The sun had set when he turned to go home. But as he passed the church door he noticed that it stood ajar, and went in. A bucket of water and a broom were in the porch, left there evidently for some purpose; but the church itself was empty.

He sat down for a while in one of the pews; then he knelt, leaning his face between his hands. A strong desire to pray had come over him. But pray to whom? Was this then, at last, to be the hour of the unknown God?... And a few words floated into his mind, came to him again and again, like a memory of some old tune, or line of poetry: ‘Little children, love one another....’ It seemed as if some one were stooping down over him, it seemed as if some one had kissed him, kissed him softly, had laid a gentle hand upon his head.

And a feeling of ineffable peace began to creep into his heart. Could it possibly be, then, that he was really nearer to the unseen world than others were? Now, surely, in some inexplicable way he had been drawn very very close—closer than ever before. He had a sense that something was about to happen, and that it would be something great, momentous, supreme. It was as if he were upon the eve of some stupendous discovery; and he waited—waited till the signal should be given him—some sign which, unlike any others he had hitherto received, would come, this time, he knew, from without.
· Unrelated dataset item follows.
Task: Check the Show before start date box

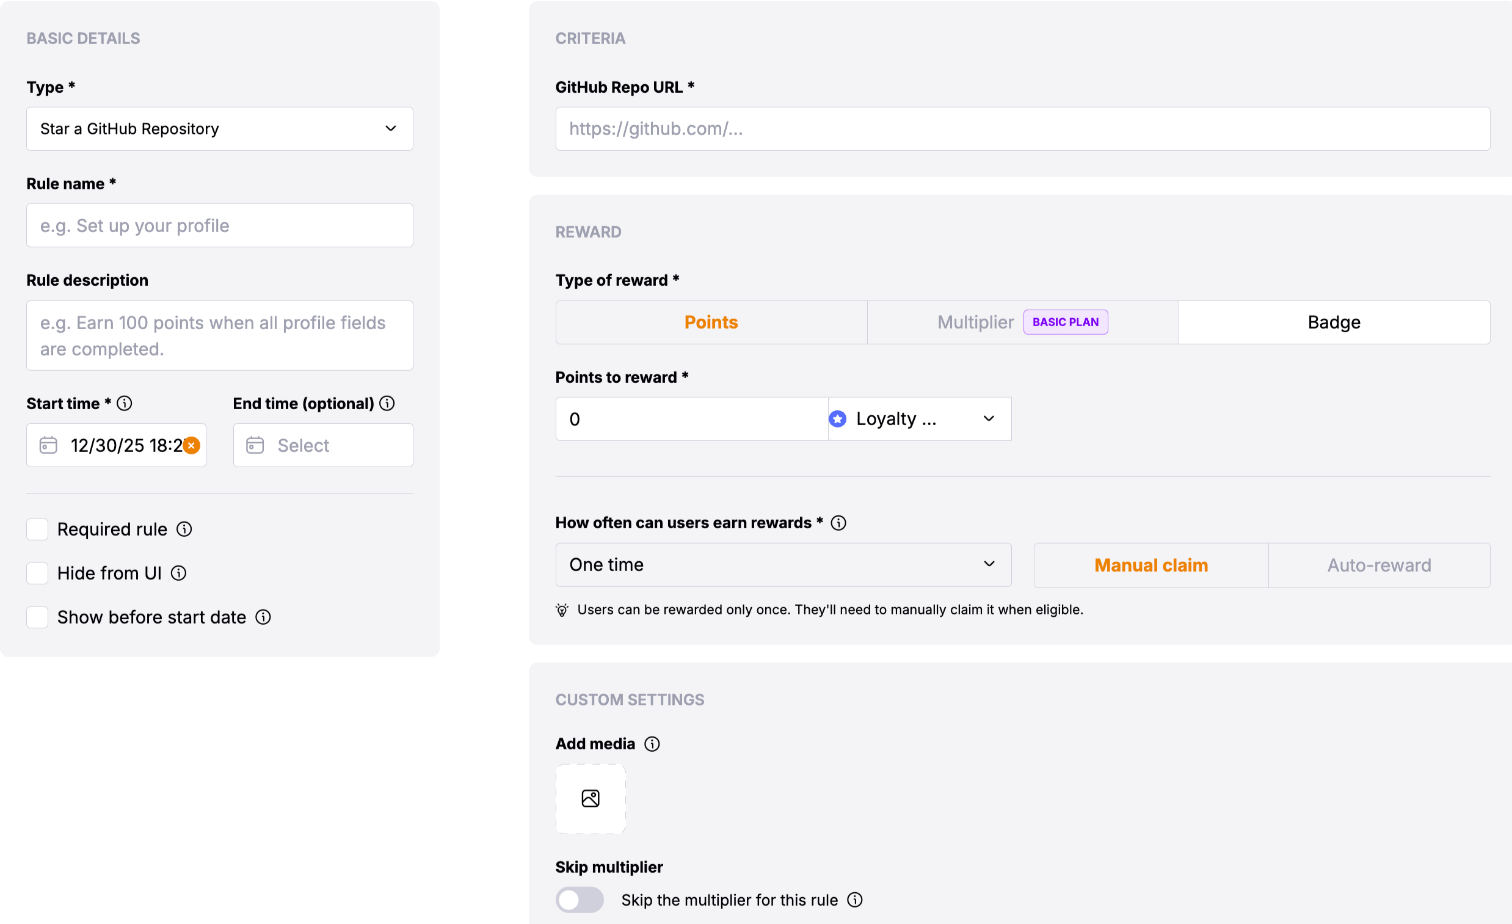Action: 37,617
A profound stillness had fallen upon the church, like the closing in of heavy waters. The murmur of the sea had stopped.

Then across the hush there came a low sigh—a whisper as of the brushing together of innumerable leaves—a whisper which grew deeper and deeper, till at last it seemed the music of some wonderful summer, and Graham raised his head. Surely the light had grown marvellously clear and soft. A scent of many flowers was in the air; a murmur of a fountain.
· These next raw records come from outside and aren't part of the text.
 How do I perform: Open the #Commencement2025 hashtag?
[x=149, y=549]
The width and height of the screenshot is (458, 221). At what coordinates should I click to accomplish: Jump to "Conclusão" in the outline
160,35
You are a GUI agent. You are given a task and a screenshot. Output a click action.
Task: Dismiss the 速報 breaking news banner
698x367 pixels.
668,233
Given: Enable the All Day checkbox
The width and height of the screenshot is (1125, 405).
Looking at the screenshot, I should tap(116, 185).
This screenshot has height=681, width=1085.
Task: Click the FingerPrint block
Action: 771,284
And as he knelt, motionless, the walls of the church sank away from before him, and there—standing there in that radiance of perfect light—ah, there, at last, was Harold!
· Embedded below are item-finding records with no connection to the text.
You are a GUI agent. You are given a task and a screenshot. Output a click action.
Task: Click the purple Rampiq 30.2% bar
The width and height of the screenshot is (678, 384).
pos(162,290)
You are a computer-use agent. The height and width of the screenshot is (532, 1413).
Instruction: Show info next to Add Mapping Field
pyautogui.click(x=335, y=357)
He stood in his garden, and he was more beautiful than Graham had ever yet beheld him ... he stretched out his hands ... he smiled.... His feet were pale on the dark rich grass with its powder of crocuses. Above his head the branches of the trees almost met, forming a delicate roof, a roof of green leaves, a green trellis very finely woven, through which the light, mingled with a falling music of little feathered throats, floated down soft and cool. All around him was that wonderful liquid light, and the music of water, listless, plashing, as it dropped into some dim, cool, green-lipped basin of stone. And over everything there hung a calm so deep, and pure, and holy, that all Graham’s sorrow seemed to melt away before it into one impassioned sense of gratitude, and love, and peace.

‘Oh, I am coming—I am coming,’ he sobbed, rising to his feet, and taking a step forward, quickly, blindly. For a moment he stood there, swaying with a curious movement from side to side; then he gave a little moan and fell forward heavily on his face.